● Exercise details: Report every line from the material that contains the word "template".

● Input for this task:
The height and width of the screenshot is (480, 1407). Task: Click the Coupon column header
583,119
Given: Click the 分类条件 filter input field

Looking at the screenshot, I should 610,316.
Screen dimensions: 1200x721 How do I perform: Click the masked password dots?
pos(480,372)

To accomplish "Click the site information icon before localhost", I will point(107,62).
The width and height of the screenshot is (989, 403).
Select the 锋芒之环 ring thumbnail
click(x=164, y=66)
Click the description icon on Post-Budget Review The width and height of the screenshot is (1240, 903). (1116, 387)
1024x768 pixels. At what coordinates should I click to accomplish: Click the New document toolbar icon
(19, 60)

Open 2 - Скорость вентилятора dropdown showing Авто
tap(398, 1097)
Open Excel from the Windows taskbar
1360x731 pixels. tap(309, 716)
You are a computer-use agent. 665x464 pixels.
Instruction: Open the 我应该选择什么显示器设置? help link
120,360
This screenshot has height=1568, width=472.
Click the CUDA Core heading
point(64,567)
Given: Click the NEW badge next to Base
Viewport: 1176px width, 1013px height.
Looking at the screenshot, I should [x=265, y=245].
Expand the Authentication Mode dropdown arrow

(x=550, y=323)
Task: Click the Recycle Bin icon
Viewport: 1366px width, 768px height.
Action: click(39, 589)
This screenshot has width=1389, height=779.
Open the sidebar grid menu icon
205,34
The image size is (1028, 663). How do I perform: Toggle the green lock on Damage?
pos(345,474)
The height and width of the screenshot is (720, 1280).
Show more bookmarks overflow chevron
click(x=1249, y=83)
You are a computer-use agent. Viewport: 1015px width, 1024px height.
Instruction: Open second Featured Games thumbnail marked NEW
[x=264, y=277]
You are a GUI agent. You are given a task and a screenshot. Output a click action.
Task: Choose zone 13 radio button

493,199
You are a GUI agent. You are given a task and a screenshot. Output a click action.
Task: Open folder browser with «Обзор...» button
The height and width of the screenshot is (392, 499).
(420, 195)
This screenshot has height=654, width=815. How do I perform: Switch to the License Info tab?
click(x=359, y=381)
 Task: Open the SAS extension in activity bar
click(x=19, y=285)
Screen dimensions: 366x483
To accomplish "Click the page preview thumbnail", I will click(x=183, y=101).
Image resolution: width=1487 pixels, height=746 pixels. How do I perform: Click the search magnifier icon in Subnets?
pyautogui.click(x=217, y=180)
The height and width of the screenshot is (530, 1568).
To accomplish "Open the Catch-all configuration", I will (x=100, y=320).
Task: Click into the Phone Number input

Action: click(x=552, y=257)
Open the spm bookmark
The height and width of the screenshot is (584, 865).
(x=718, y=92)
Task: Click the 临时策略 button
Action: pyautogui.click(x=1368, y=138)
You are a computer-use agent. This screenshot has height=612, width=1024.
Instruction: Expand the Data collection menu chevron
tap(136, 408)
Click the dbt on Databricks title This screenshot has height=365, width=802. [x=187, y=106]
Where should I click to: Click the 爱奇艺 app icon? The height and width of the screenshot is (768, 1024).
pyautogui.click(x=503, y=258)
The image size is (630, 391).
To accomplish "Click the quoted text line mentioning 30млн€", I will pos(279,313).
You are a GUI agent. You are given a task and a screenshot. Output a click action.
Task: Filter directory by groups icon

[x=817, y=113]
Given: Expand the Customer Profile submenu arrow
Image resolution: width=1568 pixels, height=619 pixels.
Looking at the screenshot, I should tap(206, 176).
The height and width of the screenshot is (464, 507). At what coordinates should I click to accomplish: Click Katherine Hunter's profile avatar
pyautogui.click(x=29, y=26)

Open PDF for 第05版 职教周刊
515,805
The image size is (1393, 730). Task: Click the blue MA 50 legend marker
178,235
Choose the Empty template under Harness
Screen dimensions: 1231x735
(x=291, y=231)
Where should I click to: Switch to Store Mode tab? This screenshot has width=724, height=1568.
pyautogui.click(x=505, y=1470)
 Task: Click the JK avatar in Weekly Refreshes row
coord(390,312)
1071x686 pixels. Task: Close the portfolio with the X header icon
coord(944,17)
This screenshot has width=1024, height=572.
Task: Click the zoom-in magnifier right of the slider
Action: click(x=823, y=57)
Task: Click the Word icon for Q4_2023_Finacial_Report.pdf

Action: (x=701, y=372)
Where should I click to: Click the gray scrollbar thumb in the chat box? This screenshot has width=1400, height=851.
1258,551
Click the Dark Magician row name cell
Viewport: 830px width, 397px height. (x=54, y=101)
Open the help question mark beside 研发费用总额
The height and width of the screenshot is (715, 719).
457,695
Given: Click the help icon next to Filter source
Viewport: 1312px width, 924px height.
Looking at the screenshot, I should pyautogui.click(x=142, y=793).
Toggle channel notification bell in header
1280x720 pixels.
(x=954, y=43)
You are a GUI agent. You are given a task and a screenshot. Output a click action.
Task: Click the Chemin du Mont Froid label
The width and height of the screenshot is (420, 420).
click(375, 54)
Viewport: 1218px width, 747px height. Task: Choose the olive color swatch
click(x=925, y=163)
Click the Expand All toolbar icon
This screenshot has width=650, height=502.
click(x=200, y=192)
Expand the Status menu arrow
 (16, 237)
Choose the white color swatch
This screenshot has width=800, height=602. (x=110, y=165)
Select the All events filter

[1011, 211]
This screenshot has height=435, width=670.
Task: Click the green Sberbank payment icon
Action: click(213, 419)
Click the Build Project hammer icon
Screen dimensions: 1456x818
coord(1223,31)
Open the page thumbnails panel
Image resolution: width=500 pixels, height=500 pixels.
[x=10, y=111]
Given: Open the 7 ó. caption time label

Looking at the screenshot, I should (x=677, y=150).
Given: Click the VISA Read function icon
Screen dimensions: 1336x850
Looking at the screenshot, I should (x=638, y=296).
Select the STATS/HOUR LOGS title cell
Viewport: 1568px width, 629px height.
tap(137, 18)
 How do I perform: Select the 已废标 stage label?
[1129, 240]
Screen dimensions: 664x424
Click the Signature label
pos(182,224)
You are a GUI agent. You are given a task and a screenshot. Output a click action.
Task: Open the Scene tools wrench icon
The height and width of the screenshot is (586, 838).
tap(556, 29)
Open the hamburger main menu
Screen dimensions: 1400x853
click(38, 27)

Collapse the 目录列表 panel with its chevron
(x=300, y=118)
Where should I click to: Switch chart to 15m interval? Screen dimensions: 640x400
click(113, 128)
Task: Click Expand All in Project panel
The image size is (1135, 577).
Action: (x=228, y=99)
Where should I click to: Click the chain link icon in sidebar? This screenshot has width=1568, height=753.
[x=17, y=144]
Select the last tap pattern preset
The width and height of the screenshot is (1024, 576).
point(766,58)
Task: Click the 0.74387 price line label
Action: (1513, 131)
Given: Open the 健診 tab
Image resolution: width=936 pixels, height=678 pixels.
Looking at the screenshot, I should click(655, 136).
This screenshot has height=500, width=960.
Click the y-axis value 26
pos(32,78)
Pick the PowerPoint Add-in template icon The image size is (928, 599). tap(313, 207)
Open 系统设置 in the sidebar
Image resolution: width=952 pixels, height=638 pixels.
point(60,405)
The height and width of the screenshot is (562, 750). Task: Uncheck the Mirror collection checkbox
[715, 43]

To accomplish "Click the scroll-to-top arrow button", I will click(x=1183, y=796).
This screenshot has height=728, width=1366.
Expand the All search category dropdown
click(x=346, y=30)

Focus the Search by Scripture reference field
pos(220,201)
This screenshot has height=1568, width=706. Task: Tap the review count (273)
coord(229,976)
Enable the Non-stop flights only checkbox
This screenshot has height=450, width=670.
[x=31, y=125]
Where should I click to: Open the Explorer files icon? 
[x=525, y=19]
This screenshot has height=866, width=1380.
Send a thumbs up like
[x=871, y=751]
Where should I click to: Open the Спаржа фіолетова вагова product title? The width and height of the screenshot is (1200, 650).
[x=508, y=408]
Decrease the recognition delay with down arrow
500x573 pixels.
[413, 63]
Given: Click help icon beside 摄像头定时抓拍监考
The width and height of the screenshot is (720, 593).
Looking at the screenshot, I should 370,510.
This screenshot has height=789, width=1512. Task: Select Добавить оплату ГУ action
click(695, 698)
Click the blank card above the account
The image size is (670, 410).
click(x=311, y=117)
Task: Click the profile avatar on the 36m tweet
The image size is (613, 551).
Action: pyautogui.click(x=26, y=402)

● Exercise output:
Choose the Empty template under Harness
Pick the PowerPoint Add-in template icon The image size is (928, 599). tap(313, 207)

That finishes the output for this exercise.